Tan cerca de las nubes (2023) es un documental dirigido por Manuel Cañibe, producido por Filmadora, N+Docs y Ruta 66, disponible en la plataforma Vix y su tarea fue contar esa historia: la de la primera Selección Mexicana de Futbol Femenil que alcanzó el tercer lugar en el Mundial de Italia de 1970 y que llegó a la final del Mundial que se celebró en nuestro país en 1971. En aquella final enfrentaron a Dinamarca en un Estadio Azteca lleno, con más de 110 mil espectadores. Antes que los futbolistas hombres, fueron ellas y llegaron más lejos.
Pero para llegar hasta allí enfrentaron adversidades de género, políticas, económicas y sociales. Aquellos torneos no fueron reconocidos oficialmente por la FIFA y, tras el subcampeonato, su hazaña quedó en el olvido hasta ahora.
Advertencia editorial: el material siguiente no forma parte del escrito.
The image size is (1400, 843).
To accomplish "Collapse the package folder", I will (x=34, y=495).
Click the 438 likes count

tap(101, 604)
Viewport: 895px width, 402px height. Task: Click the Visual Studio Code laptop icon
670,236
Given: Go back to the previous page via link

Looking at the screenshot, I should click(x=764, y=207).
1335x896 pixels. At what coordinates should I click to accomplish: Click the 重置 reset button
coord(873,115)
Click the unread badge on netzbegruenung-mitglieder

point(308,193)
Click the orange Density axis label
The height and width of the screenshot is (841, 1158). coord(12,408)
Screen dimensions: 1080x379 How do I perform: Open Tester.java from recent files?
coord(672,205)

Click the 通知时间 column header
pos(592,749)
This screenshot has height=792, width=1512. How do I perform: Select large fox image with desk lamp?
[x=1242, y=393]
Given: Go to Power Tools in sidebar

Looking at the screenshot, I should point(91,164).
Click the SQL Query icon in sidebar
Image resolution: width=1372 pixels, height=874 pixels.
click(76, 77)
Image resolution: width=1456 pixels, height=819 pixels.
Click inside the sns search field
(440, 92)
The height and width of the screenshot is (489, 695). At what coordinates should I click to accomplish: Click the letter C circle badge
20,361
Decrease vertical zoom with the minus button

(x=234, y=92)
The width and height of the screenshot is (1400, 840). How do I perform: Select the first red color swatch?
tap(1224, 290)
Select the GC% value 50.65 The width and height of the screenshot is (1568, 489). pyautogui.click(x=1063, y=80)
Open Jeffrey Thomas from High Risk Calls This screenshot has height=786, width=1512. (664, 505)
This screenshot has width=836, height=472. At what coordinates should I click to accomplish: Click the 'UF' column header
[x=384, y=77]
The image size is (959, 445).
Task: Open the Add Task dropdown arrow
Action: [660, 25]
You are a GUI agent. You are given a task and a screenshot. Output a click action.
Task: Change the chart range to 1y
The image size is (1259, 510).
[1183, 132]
Y lo decía nuestra directora jurídica, Norma Gabriela López Castañeda: ¿por qué tuvieron que pasar más de 50 años para escuchar esta historia? No es resultado de la efervescencia mundialista. La razón es que cuando una mujer como la doctora Claudia Sheinbaum llega a la Presidencia y de corazón dice: “No llegué sola”, permite revisar la historia con mirada y perspectiva de mujer.
Se viven tiempos de transformación en el país, pero también en el futbol. Hoy la FIFA reconoce tres disciplinas oficiales en ambos géneros: el futbol once, el futbol de playa y el futbol de salón o futsal, que se juega seis contra seis y, por sus características, permite que se juegue en más lugares y durante más tiempo.
En 2025 se celebró por primera vez el Mundial de Futsal Femenil. México no pudo participar al no clasificar en la Concacaf. Por eso en el IMSS, junto con la Secretaría de las Mujeres, convocamos al torneo de Futsal Femenil Sub-21, como parte del Mundial Social.
Hemos adaptado 64 espacios en Unidades Deportivas y Centros de Seguridad Social para su práctica. Hoy participan 303 equipos con 3 mil 335 jugadoras y se han identificado más de 50 talentos, a través de visorías. Estamos convencidos de que el IMSS será el semillero de las futuras jugadoras profesionales.
Y es que quizá el futbol sea —como suele decirse— lo más importante de lo menos importante. Pero la inclusión de las mujeres es, sin duda, lo más importante de lo más importante: en los consultorios, en los quirófanos, en los puestos de dirección y también, desde luego, en las canchas.
Por eso, como homenaje a la Selección Mexicana de Futbol Femenil 1970-1971, vamos a nombrar una de las canchas de la Unidad Independencia en su honor. Nombrar es reparar. Y es reconocer a quienes escribieron páginas gloriosas en la historia del deporte mexicano.
Si ellas estuvieron tan cerca de las nubes, hoy queremos que las próximas generaciones sigan jugando… cada vez más alto.